Why is there so much injury time in the World Cup?


The World Cup always creates surprises, and the large amount of injury time played into matches is certainly a talking point since the first matches in Qatar.

A total of 24 minutes were added in England’s match against Iran, although a lengthy injury accounted for at least some of that.

However, nine more minutes were added in both of the other matches on day two, so it definitely feels like there’s a new refereeing directive at play.

It mainly comes down to the wishes of Pierluigi Collina, who retired from refereeing in 2005 and yet still has a huge influence in the game.

Collina is a member of the International Football Association Board (IFAB) which oversees the Laws of the Game, as well as being Chairman of the FIFA Referees Committee.

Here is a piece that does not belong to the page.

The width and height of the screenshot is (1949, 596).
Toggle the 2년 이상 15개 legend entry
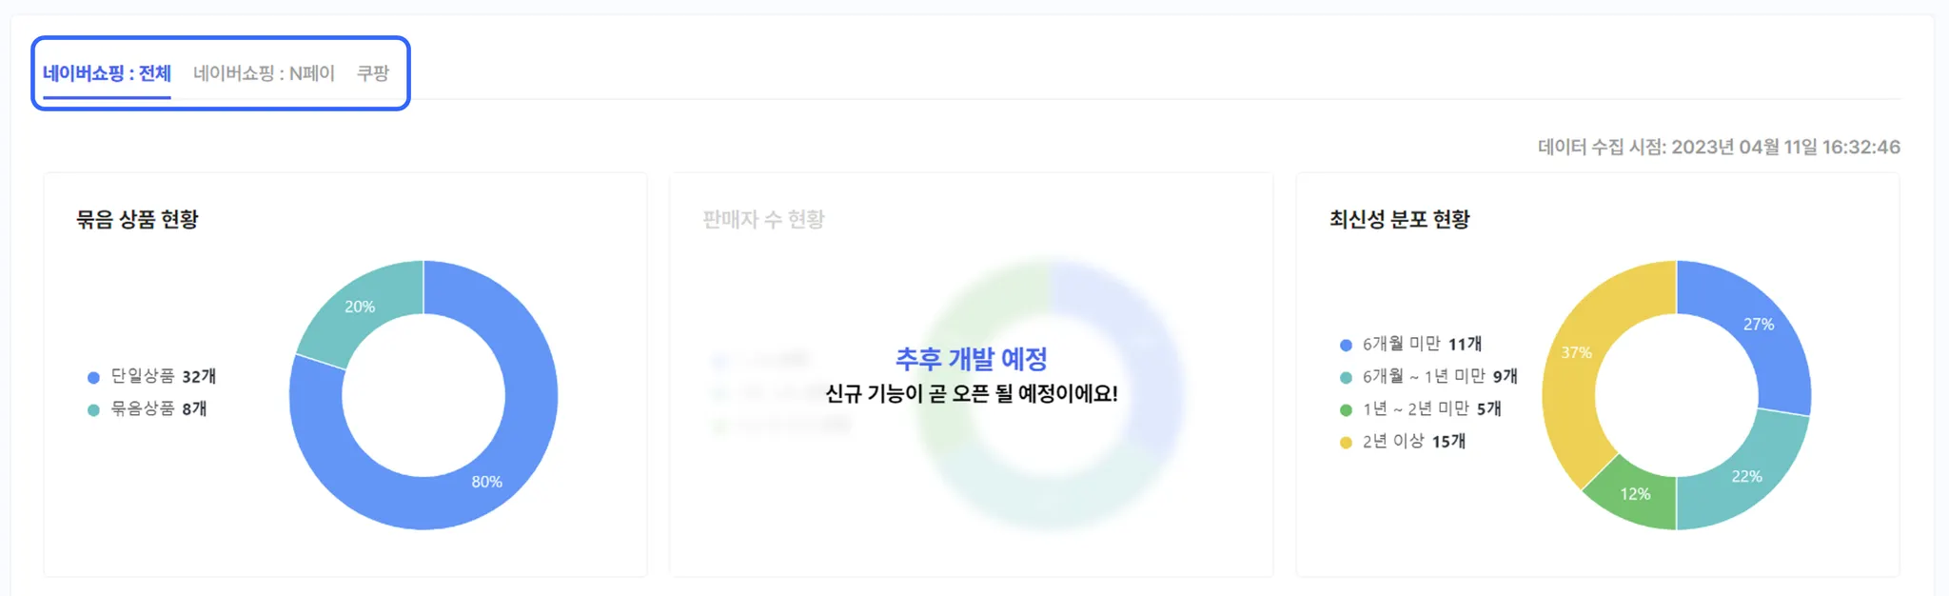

He’s been heartbroken about injury time for a while, and what we’re seeing is his response to that.

What we have already done in Russia [2018] It is the calculation of the time required to be compensated more accurately. ESPN just days before world Cup.

“Everyone told us not to be surprised if they saw the fourth official hold up the electronic scoreboard with a large number on it, six, seven or eight minutes.

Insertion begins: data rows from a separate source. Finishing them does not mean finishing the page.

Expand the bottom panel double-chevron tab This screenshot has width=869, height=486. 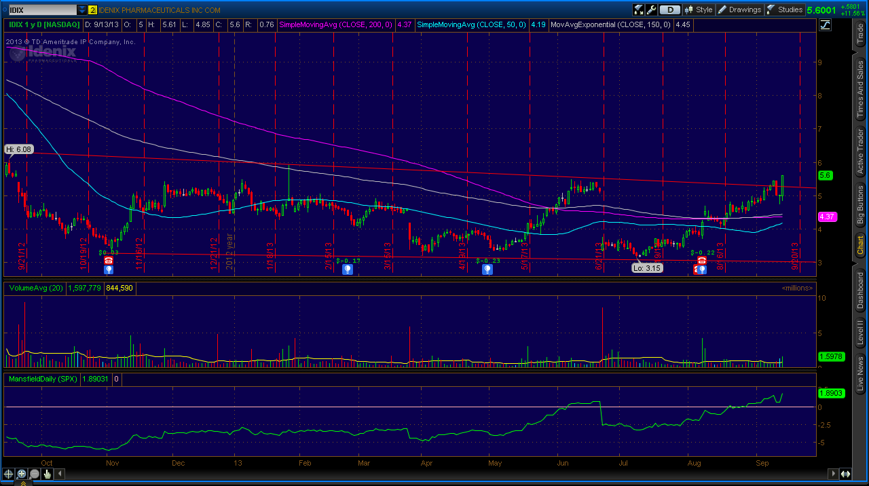click(22, 483)
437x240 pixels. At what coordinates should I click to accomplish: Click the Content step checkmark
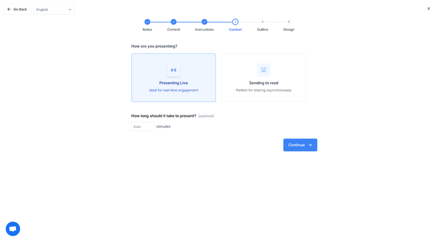click(173, 22)
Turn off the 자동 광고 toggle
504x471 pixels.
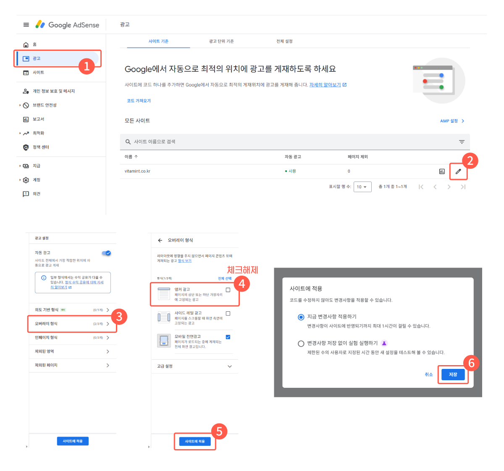[x=107, y=253]
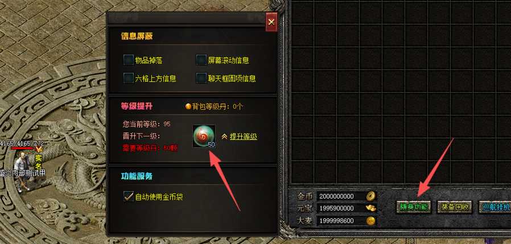
Task: Check the 六格上方信息 option
Action: pos(129,78)
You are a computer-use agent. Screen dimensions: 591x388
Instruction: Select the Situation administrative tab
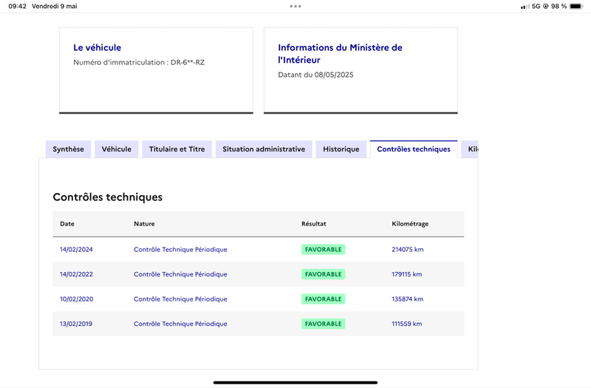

“If you want a more active time, we need to be ready to see that kind of extra time. Think of a match where he scores three goals. Usually it takes a minute, a minute and a half to celebrate, so with three goals you lose five or six minutes.

“What we want to do is calculate extra time accurately at the end of each half. He could be the fourth official to do that, we succeeded in Russia and we expect the same in Qatar.”

Pierluigi Collina

Pierluigi Collina – the man behind the new overtime directive / Christopher Lee / Getty Images

It’s definitely a big part of it, and again it’s up to Culina. He had long wanted to eliminate time wasters, believing it was unfair to fans both at the stadium and at home watching on TV.

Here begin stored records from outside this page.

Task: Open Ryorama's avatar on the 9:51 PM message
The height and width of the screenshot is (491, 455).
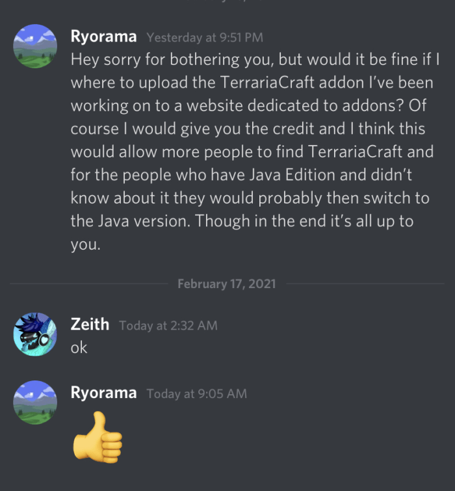Action: pos(35,46)
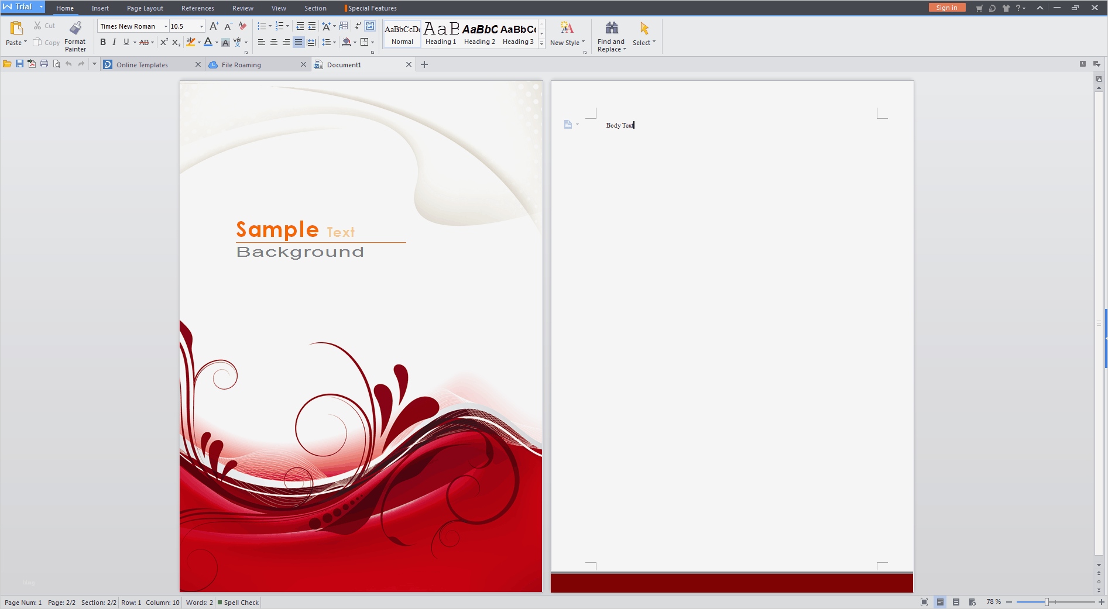Click the Print icon in quick access toolbar

click(44, 64)
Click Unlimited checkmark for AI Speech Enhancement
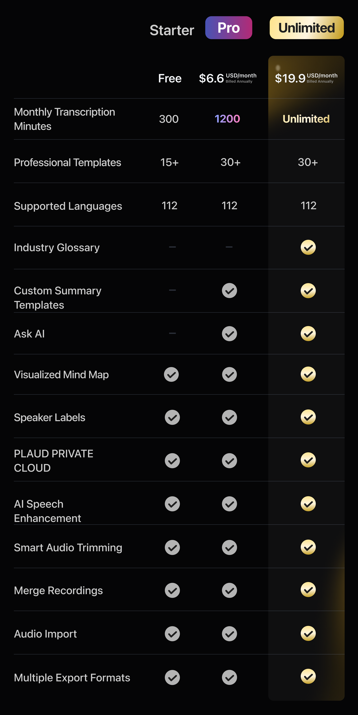Image resolution: width=358 pixels, height=715 pixels. pyautogui.click(x=308, y=504)
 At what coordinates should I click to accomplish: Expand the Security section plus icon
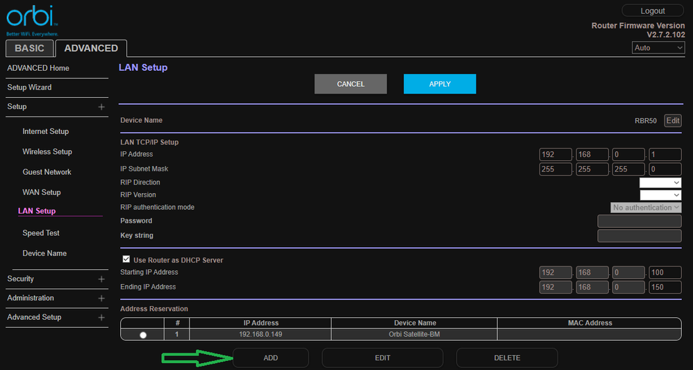101,279
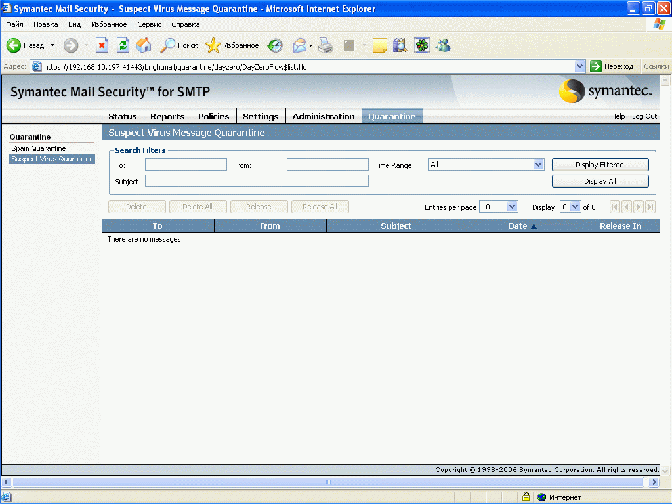Open the Сервис menu

[x=149, y=24]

In an interview with an Italian media Calcciatore Bruti In April of this year, he made his position on that very clear, predicting the kind of “9 minutes of stoppage time” we will see in the 2022 World Cup in Qatar.

“As a spectator, I pay a ticket, physically at the stadium, or at home by TV, to see 90 minutes of football, but I only see 44, 45, 46 played. Half the price of my ticket goes to the time not being played. Most of the time comes missed with throw-ins or goal kicks.

“These things are good for the game, but eight to nine minutes for throw-ins, eight to nine minutes for goal kicks?

“If we want to be more precise, we’ll have to brace ourselves for nine minutes of injury time. Today, nine minutes are popping, but give those who want to see a spectacle a chance to see a little more.”